FIGURE 3.

mDC maturation/activation phenotype and IFN-γ-producing T cells in RF mice. A, CD86 and MHCII expression on pDC or mDC were compared between SPF and RF mice. Thin line represents SPF and bold line represents RF mice. Numbers indicate MFI. B, Effect of lumenal lysate on bone marrow-derived DC. Bone marrow cells were cultured for 1 wk in the presence of Flt-3L, and lumenal lysate prepared from SPF or RF mice lumen contents were added and cultured for 24 h. CD86 data were gated on pDC (CD11c⁺B220⁺CD11b⁻) and mDC (CD11c⁺B220⁻CD11b⁺). Dotted line represents vehicle control and thin line and bold line represent SPF lumenal lysate and RF lumenal lysate, respectively. Numbers indicate MFI. C, IL-12 production from CD11c^high DC. Low-density cells from spleen of SPF or RF mice were cultured, stimulated with PMA/ionomycin, and stained with anti-IL-12 and anti-CD11c. Numbers are percentages of total low-density cells.
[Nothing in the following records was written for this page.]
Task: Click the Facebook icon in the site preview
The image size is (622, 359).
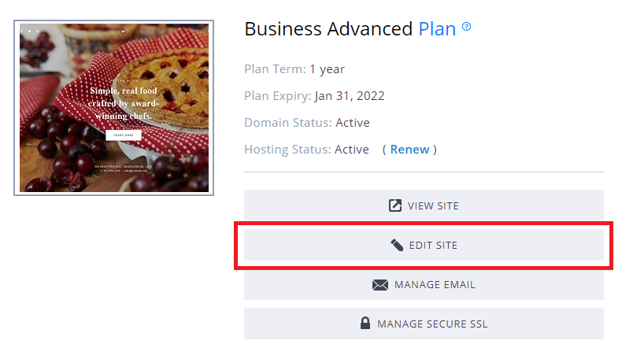Action: click(23, 31)
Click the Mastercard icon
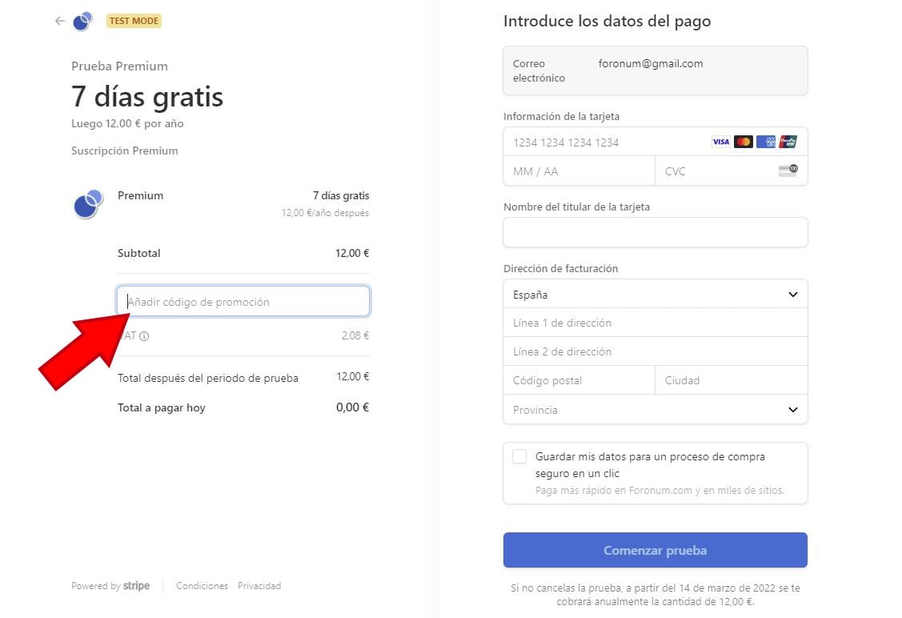902x618 pixels. pyautogui.click(x=744, y=142)
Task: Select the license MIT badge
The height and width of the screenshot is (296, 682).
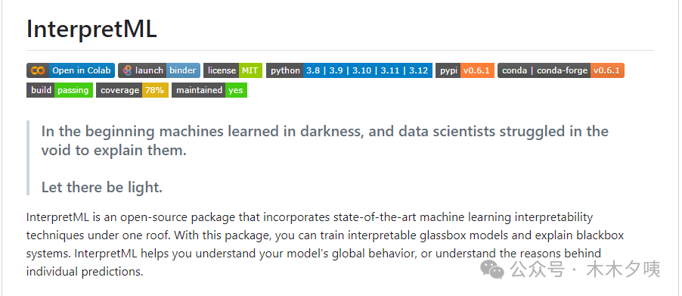Action: pos(233,70)
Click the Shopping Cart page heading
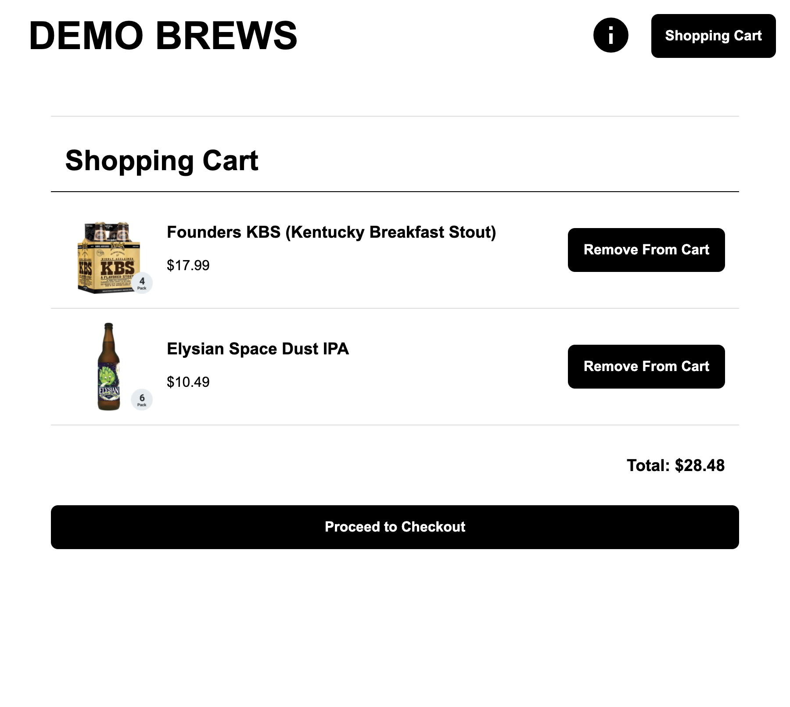Viewport: 790px width, 707px height. 162,161
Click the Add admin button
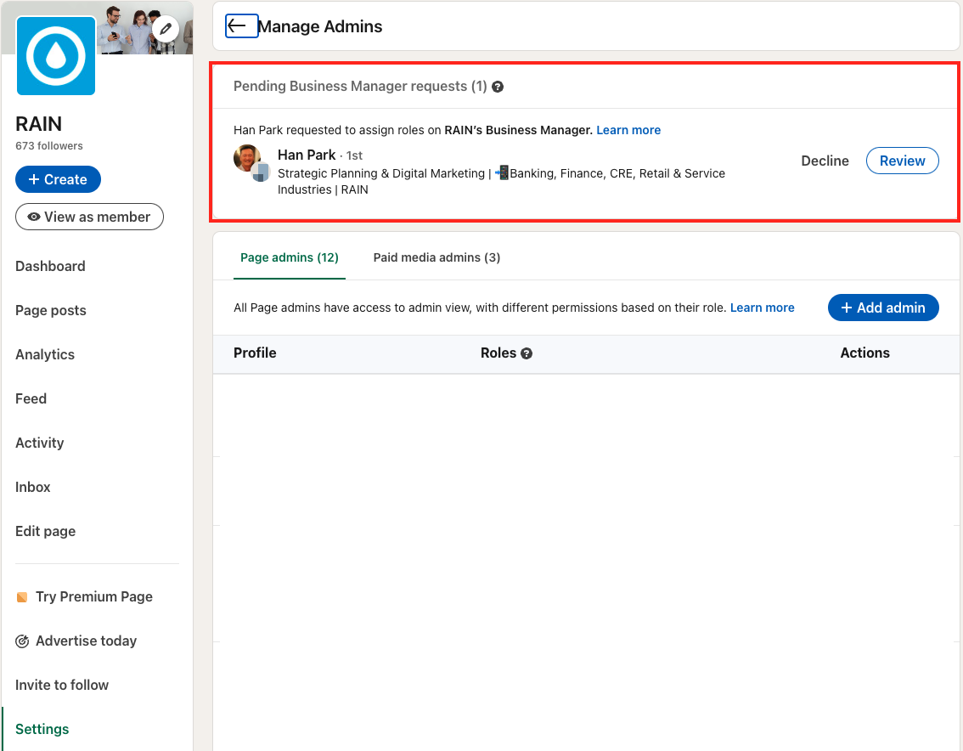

Data are representative of at least three mice in two separate experiments. D, IFN-γ or IL-10 productions from T cells were compared between SPF and RF mice. Spleen cells prepared from SPF or RF mice were stimulated with PMA/ionomycin and stained with anti-IFN-γ or anti-IL-10. CD3ε⁺CD4⁺ cells were gated as CD4⁺ T cells and CD3ε⁺CD8⁺ were gated as CD8⁺ T cells. Values are the percentage of cytokine-producing cells among total CD4⁺ or CD8⁺ T cells. *, p < 0.01 for Student's t test comparing each group to SPF mice. Other comparisons are nonsignificant values (p ≥ 0.05).